Cequence API Security Platform (ASP) can be natively integrated with the Kong API Gateway. Inline Integration is enabled by updating an existing Kong Service.
Inline Integration
API traffic is routed from Kong to Cequence en route to the API server.
Inline Data flow - Upstream Deployment
- API Client sends a request to the application which will be received and handled by the Kong Gateway
- Within Kong Gateway, the respective service forwards the request to Cequence API Security Platform (ASP), where it is recorded, and processed for discovery, analysis, and threat mitigation. At this point the request can be blocked, redirected, or mitigated - by Cequence's threat mitigation policy action if configured.
- Vetted requests are forwarded by Cequence ASP to the application API server where it is handled.

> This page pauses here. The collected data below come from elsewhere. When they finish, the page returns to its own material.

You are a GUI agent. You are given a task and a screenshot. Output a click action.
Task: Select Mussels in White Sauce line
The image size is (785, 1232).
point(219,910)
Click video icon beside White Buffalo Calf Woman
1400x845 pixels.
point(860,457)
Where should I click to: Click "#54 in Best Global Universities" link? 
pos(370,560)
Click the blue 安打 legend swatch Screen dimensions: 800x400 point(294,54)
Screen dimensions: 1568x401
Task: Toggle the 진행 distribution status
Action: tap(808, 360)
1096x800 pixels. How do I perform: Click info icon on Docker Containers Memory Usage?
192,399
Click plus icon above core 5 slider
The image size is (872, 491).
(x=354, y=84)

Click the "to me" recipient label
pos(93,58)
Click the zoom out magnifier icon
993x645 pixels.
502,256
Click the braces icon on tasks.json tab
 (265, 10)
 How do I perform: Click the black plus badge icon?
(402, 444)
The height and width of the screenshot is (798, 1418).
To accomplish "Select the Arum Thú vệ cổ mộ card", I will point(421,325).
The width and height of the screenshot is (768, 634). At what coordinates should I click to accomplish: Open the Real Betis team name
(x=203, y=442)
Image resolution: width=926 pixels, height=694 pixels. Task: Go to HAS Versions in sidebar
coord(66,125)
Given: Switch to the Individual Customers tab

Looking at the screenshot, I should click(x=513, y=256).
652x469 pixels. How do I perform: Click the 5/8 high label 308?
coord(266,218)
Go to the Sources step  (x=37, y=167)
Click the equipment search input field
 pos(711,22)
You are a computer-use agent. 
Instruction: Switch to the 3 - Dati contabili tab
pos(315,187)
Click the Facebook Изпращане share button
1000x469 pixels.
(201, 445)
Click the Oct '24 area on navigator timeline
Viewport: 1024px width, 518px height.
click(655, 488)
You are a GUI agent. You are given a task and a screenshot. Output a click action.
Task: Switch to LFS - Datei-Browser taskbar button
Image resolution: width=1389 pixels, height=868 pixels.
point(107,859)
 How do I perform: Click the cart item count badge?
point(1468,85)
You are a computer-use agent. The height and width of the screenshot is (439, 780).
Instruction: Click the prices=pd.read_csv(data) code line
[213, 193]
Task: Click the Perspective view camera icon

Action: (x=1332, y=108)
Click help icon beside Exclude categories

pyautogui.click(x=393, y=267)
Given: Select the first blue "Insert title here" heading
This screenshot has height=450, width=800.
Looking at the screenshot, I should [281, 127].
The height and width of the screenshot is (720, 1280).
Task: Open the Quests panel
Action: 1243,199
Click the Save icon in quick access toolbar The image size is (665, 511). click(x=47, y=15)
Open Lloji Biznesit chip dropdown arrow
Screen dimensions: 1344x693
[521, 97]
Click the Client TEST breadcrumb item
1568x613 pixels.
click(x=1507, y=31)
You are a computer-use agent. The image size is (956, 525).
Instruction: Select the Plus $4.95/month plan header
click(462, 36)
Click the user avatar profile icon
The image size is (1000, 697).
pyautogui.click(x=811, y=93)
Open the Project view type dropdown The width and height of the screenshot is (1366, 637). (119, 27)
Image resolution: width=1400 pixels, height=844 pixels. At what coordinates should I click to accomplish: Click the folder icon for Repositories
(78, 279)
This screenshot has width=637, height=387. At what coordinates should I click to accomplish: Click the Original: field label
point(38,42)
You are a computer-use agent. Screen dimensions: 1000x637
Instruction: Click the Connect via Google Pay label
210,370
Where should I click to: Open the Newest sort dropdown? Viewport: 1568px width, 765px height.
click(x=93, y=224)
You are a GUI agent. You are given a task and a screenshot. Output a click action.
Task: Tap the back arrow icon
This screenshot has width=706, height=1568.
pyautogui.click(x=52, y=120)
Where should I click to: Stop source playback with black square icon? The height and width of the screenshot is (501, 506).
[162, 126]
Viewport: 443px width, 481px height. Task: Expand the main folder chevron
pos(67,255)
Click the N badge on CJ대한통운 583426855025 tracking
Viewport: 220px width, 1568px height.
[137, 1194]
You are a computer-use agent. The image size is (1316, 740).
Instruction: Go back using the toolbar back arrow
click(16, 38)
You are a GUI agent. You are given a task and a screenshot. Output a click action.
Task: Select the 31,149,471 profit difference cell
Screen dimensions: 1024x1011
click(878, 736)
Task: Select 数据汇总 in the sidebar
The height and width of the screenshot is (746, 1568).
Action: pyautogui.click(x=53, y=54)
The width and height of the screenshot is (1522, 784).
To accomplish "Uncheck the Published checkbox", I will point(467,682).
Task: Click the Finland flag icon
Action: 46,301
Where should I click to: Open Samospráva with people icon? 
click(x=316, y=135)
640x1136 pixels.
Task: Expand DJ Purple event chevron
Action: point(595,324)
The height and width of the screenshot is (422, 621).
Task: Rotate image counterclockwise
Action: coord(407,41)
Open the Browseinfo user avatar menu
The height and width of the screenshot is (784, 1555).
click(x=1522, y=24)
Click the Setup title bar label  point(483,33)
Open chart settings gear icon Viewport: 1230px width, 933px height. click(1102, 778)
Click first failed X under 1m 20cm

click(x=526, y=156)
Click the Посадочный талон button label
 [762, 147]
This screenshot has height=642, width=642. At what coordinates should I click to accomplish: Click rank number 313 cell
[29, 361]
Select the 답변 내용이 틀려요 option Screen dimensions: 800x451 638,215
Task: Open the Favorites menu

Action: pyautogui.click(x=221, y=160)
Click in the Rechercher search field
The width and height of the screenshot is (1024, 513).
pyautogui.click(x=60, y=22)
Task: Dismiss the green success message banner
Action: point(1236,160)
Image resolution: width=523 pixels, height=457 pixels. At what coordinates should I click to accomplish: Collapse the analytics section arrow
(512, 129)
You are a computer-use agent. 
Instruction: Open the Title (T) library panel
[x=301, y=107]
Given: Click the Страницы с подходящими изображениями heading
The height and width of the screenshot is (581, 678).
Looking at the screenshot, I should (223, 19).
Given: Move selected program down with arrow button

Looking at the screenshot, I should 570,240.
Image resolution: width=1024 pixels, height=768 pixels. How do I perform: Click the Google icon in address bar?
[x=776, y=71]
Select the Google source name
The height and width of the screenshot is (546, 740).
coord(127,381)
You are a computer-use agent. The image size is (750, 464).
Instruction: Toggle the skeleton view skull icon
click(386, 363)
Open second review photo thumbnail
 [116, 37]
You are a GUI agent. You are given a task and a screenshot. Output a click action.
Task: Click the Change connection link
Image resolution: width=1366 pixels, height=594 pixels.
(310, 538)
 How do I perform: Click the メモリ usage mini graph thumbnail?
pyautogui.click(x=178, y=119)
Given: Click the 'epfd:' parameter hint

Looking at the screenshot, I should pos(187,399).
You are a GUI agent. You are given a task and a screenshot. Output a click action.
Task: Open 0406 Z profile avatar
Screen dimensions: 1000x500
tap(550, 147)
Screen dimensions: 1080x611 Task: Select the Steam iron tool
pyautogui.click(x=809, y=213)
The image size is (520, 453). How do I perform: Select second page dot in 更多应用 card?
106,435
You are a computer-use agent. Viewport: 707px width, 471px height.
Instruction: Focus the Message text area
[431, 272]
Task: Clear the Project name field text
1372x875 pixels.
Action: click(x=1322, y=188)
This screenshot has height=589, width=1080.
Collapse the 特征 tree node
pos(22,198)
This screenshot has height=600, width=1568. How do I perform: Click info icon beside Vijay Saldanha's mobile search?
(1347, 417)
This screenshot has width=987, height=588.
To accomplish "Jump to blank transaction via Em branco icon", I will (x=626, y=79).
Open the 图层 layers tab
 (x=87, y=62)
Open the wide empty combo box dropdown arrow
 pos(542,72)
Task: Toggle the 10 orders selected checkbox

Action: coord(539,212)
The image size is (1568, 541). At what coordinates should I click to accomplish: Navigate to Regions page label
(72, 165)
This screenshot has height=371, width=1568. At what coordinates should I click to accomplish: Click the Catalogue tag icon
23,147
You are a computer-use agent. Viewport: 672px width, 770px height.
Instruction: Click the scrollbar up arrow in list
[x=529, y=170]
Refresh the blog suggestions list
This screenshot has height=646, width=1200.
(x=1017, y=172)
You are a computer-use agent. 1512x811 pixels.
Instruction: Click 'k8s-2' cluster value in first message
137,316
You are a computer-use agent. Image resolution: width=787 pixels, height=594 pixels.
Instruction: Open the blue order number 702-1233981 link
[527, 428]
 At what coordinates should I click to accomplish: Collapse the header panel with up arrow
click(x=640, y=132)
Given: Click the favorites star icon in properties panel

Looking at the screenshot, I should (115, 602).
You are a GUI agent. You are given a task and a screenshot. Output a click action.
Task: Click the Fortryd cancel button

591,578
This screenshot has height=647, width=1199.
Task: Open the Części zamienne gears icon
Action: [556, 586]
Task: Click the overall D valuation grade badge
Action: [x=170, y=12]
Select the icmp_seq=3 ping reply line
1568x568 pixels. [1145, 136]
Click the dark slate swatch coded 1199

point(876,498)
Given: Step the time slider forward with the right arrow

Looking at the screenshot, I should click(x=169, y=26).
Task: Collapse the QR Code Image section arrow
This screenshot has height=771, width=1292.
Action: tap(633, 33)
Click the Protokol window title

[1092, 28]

- The API Response is forwarded back to Cequence ASP.
- Cequence ASP, reviews the response for sensitive data, records relevant information, and returns it to the Kong Gateway.
- Kong Gateway sends the response downstream to the API client.
Notes on Integration Steps - Upstream Deployment:
- The existing Kong Service hostname will be replaced by a load balanced hostname pointing at Cequence ASP hostname as the primary and API backend service hostname as the secondary witih appropriate health checks in place. This is done in the case of both Cequence ASP and API backend service hostnames being resolvable externally.
- For internal backends, the service hostname will made to point at an upstream host created on Kong. The upstream host internally would point at 2 targets - one with weight 1000 , other with weight 1 (since there is no native failover based load balancing available on Kong). This will ensure that only 1 out of every 1000 requests will be routed to the API backend service. In the event of a Cequence failure, all requests will be routed to the API backend service.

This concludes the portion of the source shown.